Lorsque Cage vient cachetonner dans une série B, tout peut arriver : le meilleur (Hell driver 3D) comme le pire (Ghost rider). Encore, dans ce dernier, comme dans quelques autres nanars dynamiteurs de même farine, son zèle sternocléidomastoïdien et ses regards exorbités sauvaient l’ensemble du naufrage, insufflant la fièvre expressionniste que Herzog poussa à son comble dans Bad lieutenant, escale à la Nouvelle Orléans. Mauvaise pioche avec ce Pacte : Cage et le film ne sont pas faits l’un pour l’autre. Pas assez sale et décontracté pour que l’acteur y libère sa bizarrerie, mais pas assez audacieux non plus pour qu’il s’implique pleinement dans son rôle, le film mise tout sur un canevas de thriller plutôt osé, mais timidement exploité.
La charpente de l’intrigue, ultraclassique – victime d’un complot vertigineux, un bouc émissaire sauve sa peau sans savoir à qui se fier : c’est vieux comme La Mort aux trousses – caresse une ambition tout aussi scolaire, mais intéressante : transformer progressivement le manipulé en manipulateur. Défi ardu, d’autant que le pantin part cette fois avec mille handicaps : prof de lettres dans un lycée difficile de la Nouvelle-Orléans (amusant, d’ailleurs, de voir Cage dans la chemise d’un étrange Bégaudeau à barbiche), notre héros incarne la non-violence et le civisme, même à la suite du viol de sa petite copine. Mais les circonstances (un mystérieux consortium de l’ombre, prétendument destiné à promouvoir une justice parallèle, l’utilise pour liquider un journaliste d’investigation trop fouineur) vont le forcer de toute part à convoquer ses pulsions enfouies : excellente occasion pour Cage de dérailler subitement, de jouer une carte Jekyll / Hyde qu’on sait parfaitement maitrisée chez lui. Seulement voilà, désespérément imperturbable, il n’en profite que rarement, et se contente des moues graves ou écarquillées du petit quidam dépassé par les aléas de la machination à échelle nationale. En service minimum là où il faudrait en faire des tonnes, ses yeux bleus traditionnellement embrasés se retrouvent comme subitement vidés de leur substance.

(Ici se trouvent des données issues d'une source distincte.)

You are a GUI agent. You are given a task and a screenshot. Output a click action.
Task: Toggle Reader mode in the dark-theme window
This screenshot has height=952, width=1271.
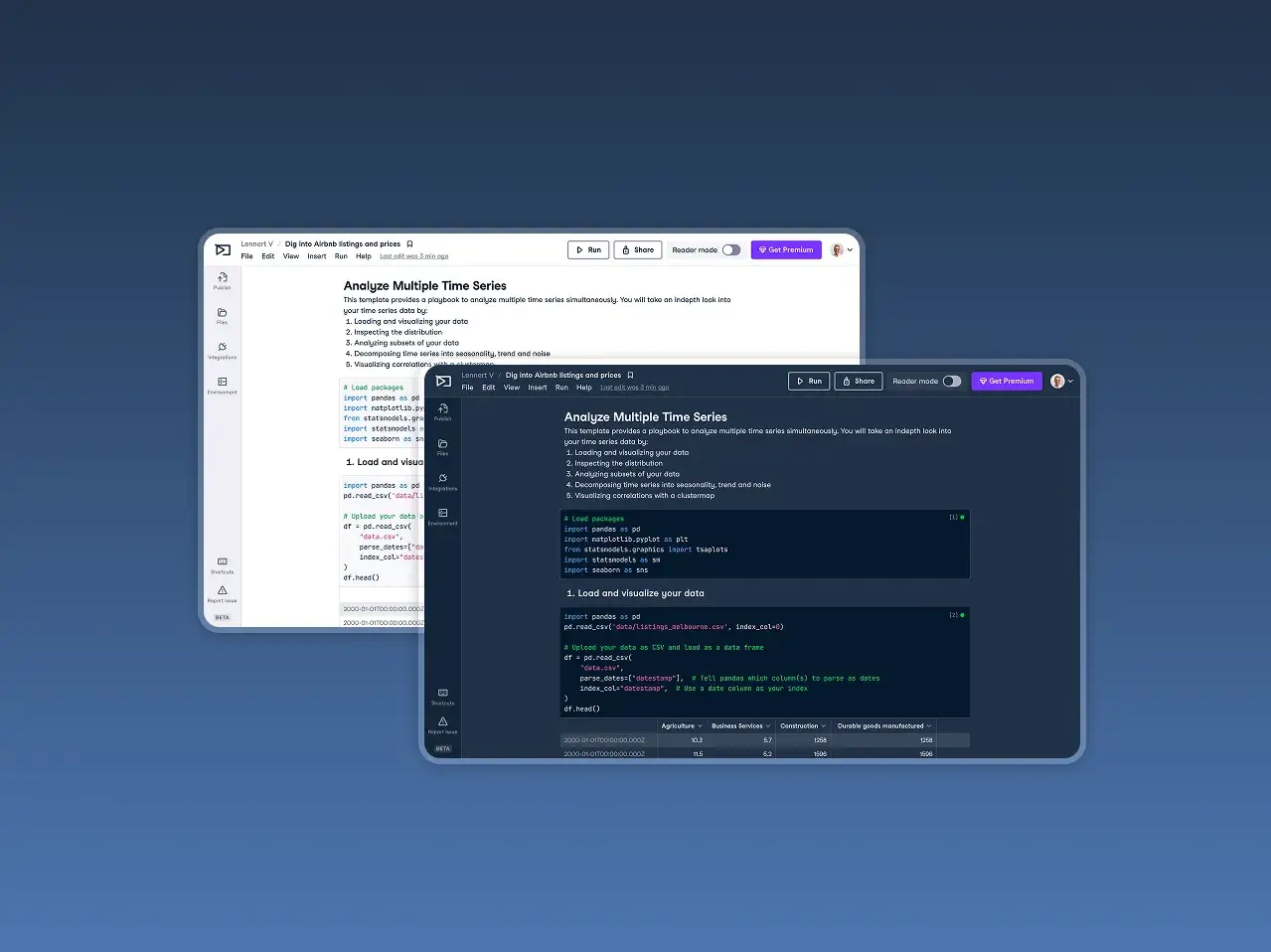click(951, 382)
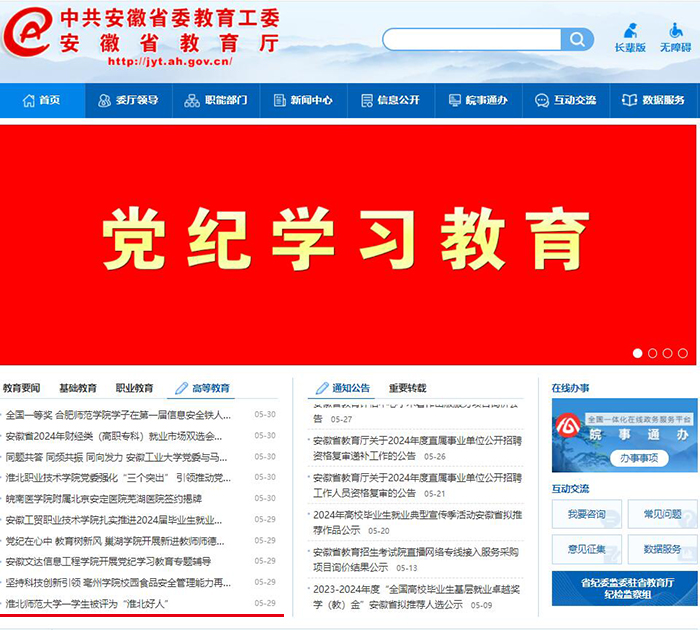Image resolution: width=700 pixels, height=630 pixels.
Task: Open 信息公开 navigation menu
Action: tap(389, 100)
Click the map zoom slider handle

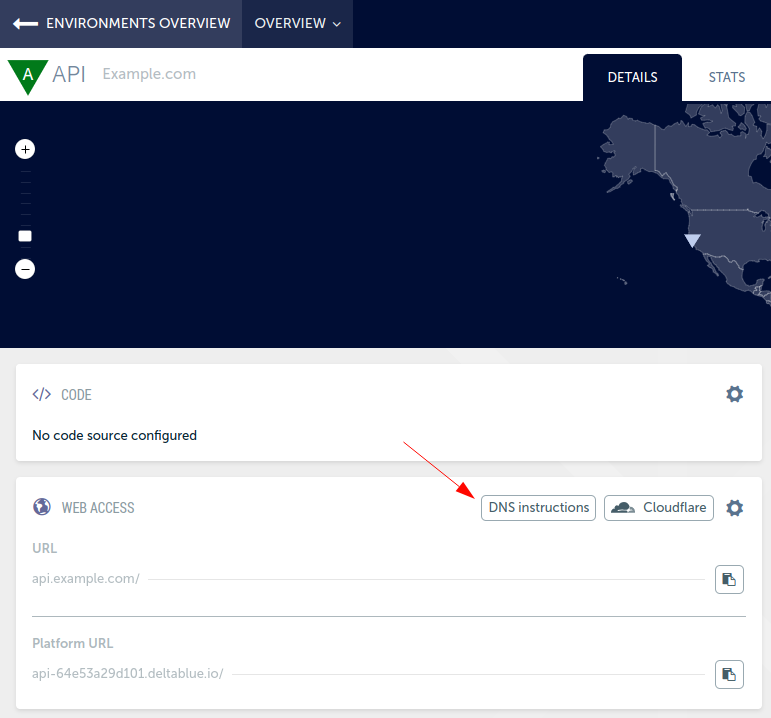point(26,236)
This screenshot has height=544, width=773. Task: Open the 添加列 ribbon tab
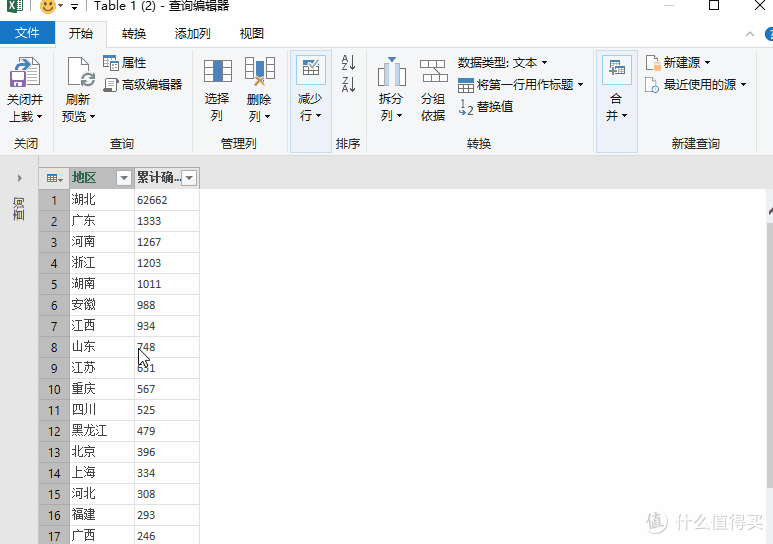[192, 33]
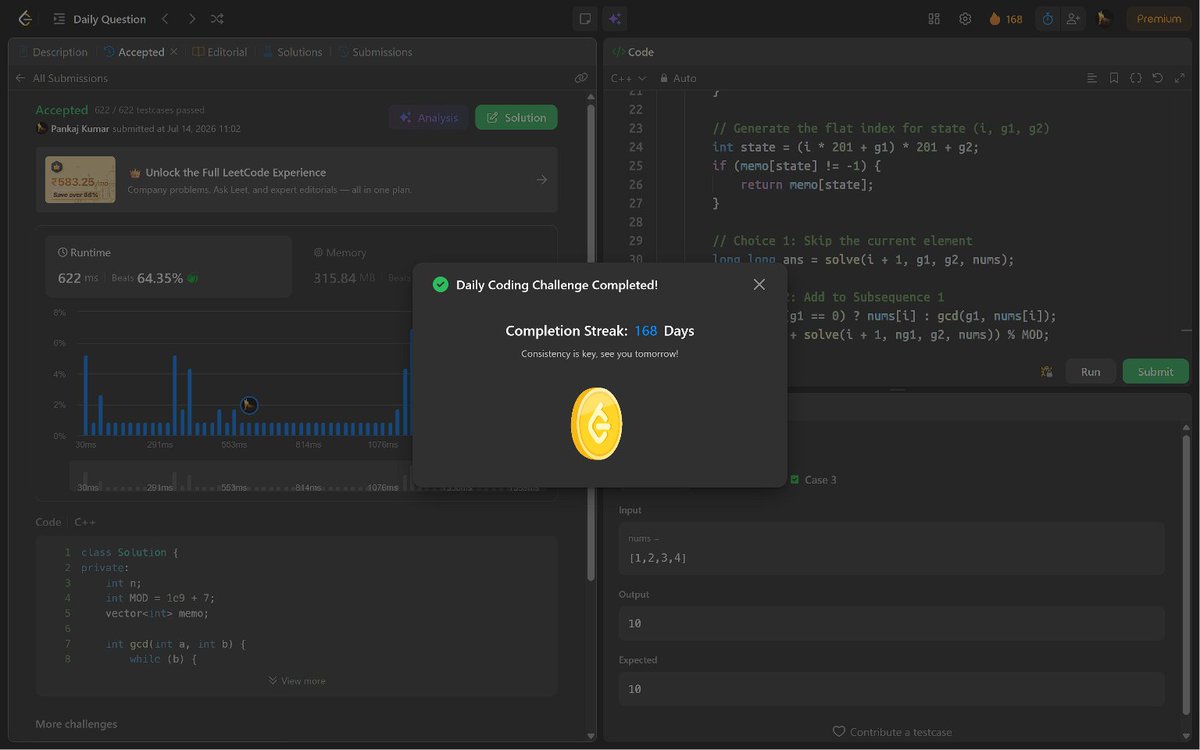Image resolution: width=1200 pixels, height=750 pixels.
Task: Go to next question chevron
Action: coord(191,19)
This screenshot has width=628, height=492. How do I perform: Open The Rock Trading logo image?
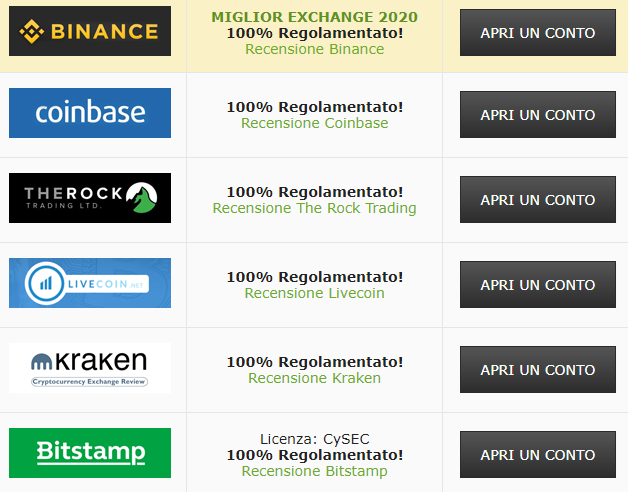90,198
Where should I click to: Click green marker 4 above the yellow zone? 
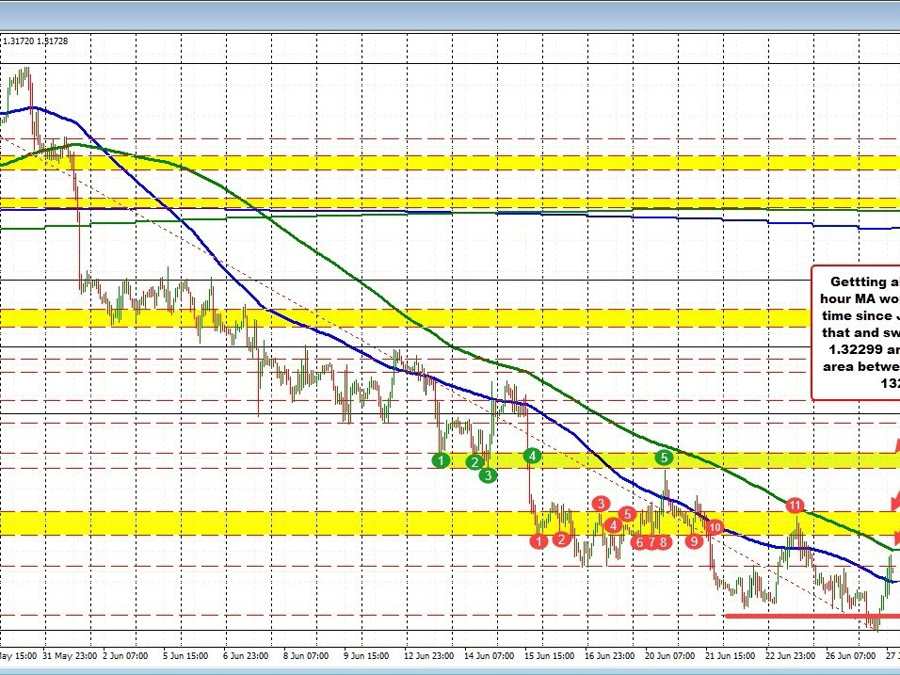pyautogui.click(x=533, y=455)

Difficile donc d’avaler les invraisemblances sans broncher, puisque celles-ci ne sont ni compensées par une distance comique, ni par quelque surenchère qui viendrait secouer l’ensemble à la nitroglycérine. En plus de gâter son esthétique, plutôt pondérée au début, en puisant dans des banques d’effets standardisés, Le Pacte se persuade que son McGuffin a suffisamment d’attrait pour gonfler les enjeux de l’action, alors que les coups de théâtre qui prolifèrent autour de cette société secrète manquent cruellement de finesse (on est régulièrement prié de s’abasourdir face à des révélations – « sacrebleu, lui aussi ! » – suscitées par un mot de passe un peu tarte). L’évolution morale de l’antihéros, et l’éventuelle parenthèse sociale ouverte par la mise à l’épreuve de ses principes ne prennent pas plus d’ampleur – ce qui invite à se demander pourquoi on se sent encore obligé, à Hollywood, de donner des airs d’intelligence à des thrillers qui ne réclament pas autre chose que de l’urgence.